ARTICLES OF AMENDMENT

TO RESTATED ARTICLES OF INCORPORATION

OF

APOGEE ENTERPRISES, INC.

 

1.

The name of the corporation is Apogee Enterprises, Inc.

 

2.

The following is the full text of the amendments to the Restated Articles of Incorporation of Apogee Enterprises, Inc., approved by the requisite votes of the shareholders of Apogee Enterprises, Inc. at a duly held meeting of its shareholders on January 14, 2020:

RESOLVED, that the Restated Articles of Incorporation (the “Articles”) shall be amended as follows:

A. The Articles shall be amended to insert a new Section 5.02 as follows in its entirety, and the current Sections 5.02 and 5.03 of Article V shall be renumbered accordingly:

“5.02. Required Vote for Election of Directors. Subject to the next sentence of this Section 5.02 and to the rights, if any, of the holders of one or more classes or series of preferred shares voting separately by class or series to elect directors in accordance with the terms of such class or series of preferred shares, at all meetings of the shareholders at which directors are to be elected, a nominee for director shall only be elected by the vote of a majority of the votes cast with respect to such nominee by the shareholders entitled to vote and present in person or represented by proxy at a meeting duly called and held for such purpose and at which a quorum is present. If any nominee is running in a contested election, then the nominee or other candidate receiving a plurality of the votes cast in his or her favor by the shareholders entitled to vote and present in person or represented by proxy at a meeting duly called and held for such purpose and at which a quorum is present shall be elected. For the avoidance of doubt, shares that are not voted in favor or against a nominee (i.e., shares that are designated as abstentions, authority withheld or with no voting direction given) shall not be deemed cast for purposes of calculating the vote for a nominee.

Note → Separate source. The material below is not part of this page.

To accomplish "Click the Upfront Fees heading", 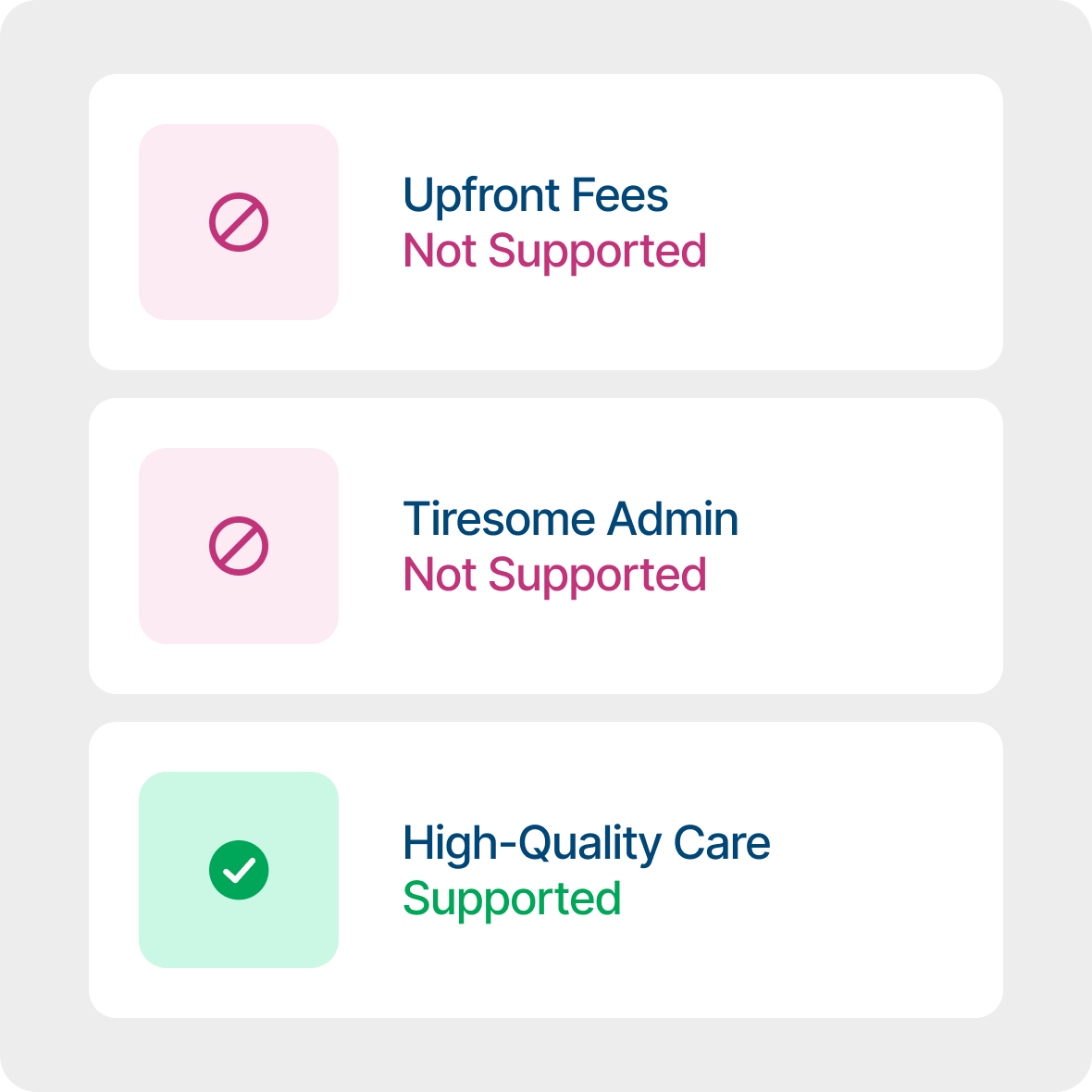I will (x=535, y=195).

A contested election is one in which (a) as of the last day for delivery of a notice under the third sentence of Section 1.09 of the Company’s Amended and Restated By-laws (By-laws), a shareholder has complied with the requirements of Section 1.09 of the By-laws regarding one or more nominees, in each case, as such Section 1.09 may be modified, amended or otherwise altered or replaced from time to time; and (b) prior to the date that notice of the meeting is given, the Board of Directors has not made a determination that none of the nominees of the shareholder creates a bona fide election contest. For purposes of this Section 5.02, it is assumed that, as of the last day for delivery of a notice under Section 1.09 of the By-laws (as such Section 1.09 may be modified, amended or otherwise altered or replaced from time to time), the Board of Directors has nominated a candidate for each of the director positions to be voted on at the meeting.

 


If any nominee for director in an uncontested election is not elected and the nominee is an incumbent director, that director shall promptly tender his or her resignation to the Board of Directors, subject to acceptance by the Board of Directors. The Nominating and Corporate Governance Committee of the Board of Directors (or such other duly constituted committee of the Board of Directors then-authorized to make a recommendation, “Nominating and Governance Committee”) will make a recommendation to the Board of Directors as to whether to accept or reject the tendered resignation, or whether other action should be taken. The Board of Directors will act on the tendered resignation, taking into account the Nominating and Governance Committee’s recommendation, and publicly disclose (by a press release, a filing with the Securities and Exchange Commission or other broadly disseminated means of communication) its decision regarding the tendered resignation and the rationale behind the decision within 90 days from the date of the certification of the election results. The Nominating and Governance Committee, in making its recommendation, and the Board of Directors, in making its decision, may each consider any factors or other information that they consider appropriate and relevant. The director who tenders his or her resignation will not participate in the recommendation of the Nominating and Governance Committee or the decision of the Board of Directors with respect to his or her resignation.

If a director’s resignation is accepted by the Board of Directors pursuant to this Section 5.02, or if a nominee for director is not elected and the nominee is not an incumbent director, then the Board of Directors may fill the resulting vacancy pursuant to the provisions of Section 5.01 or may decrease the size of the Board of Directors in accordance with applicable law.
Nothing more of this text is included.